<h1 align = center>Applied Data Science Capstone Project Notebook</h1>
<h3 align = right>Nicolas Yanez, M.D., M.Sc.

## Week 1 - Capstone Project Notebook

Create a new repository on your Github account and name it <b>Coursera_Capstone</b>. I have prepared a guide to walk you through the process of creating a repository and setting it up.
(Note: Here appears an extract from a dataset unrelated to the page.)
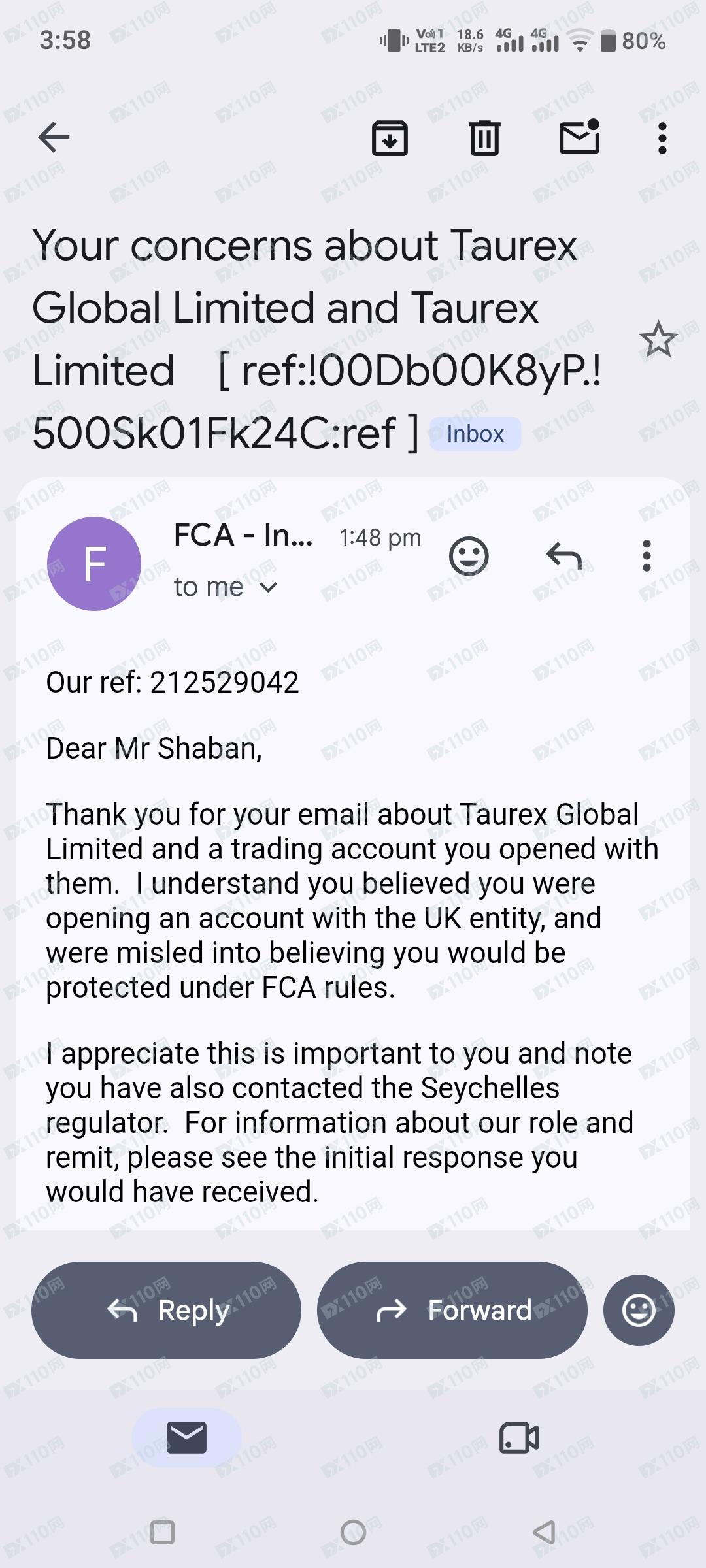The height and width of the screenshot is (1568, 706).
Task: Tap the Forward button
Action: coord(452,1310)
For Mac users, click [here][1]. For Windows users, click [here][2].

Now, start a Jupyter Notebook using any platform that you are comfortable with and do the following:

[1]: https://medium.com/@aklson_DS/how-to-properly-setup-your-github-repository-mac-version-3a8047b899e5
[2]: https://medium.com/@aklson_DS/how-to-properly-setup-your-github-repository-windows-version-ea596b398b

1. Write some markdown to explain that this notebook will be mainly used for the capstone project. **[DONE]**

This notebook will be used for the capstone project of the Applied Data Science Capstone course in the IBM Data Science Professional Certification.
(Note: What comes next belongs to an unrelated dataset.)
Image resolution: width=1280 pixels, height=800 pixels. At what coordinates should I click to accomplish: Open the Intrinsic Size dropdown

2. Import the <i>pandas</i> library as pd. **[DONE]**
3. Import the <i>Numpy</i> library as np. **[DONE]**

In [1]:
import pandas as pd
import numpy as np

4. Print the following the statement: Hello Capstone Project Course! **[DONE]**

In [2]:
print('Hello Capstone Project Course!')

Hello Capstone Project Course!


5. Push the Notebook to your Github repository and submit a link to the notebook on your Github repository. **[DONE]**

## Week 1 PGA - END

## Week 2 - Segmenting and Clustering Neighborhoods in Toronto

For this assignment, you will be required to explore and cluster the neighborhoods in Toronto.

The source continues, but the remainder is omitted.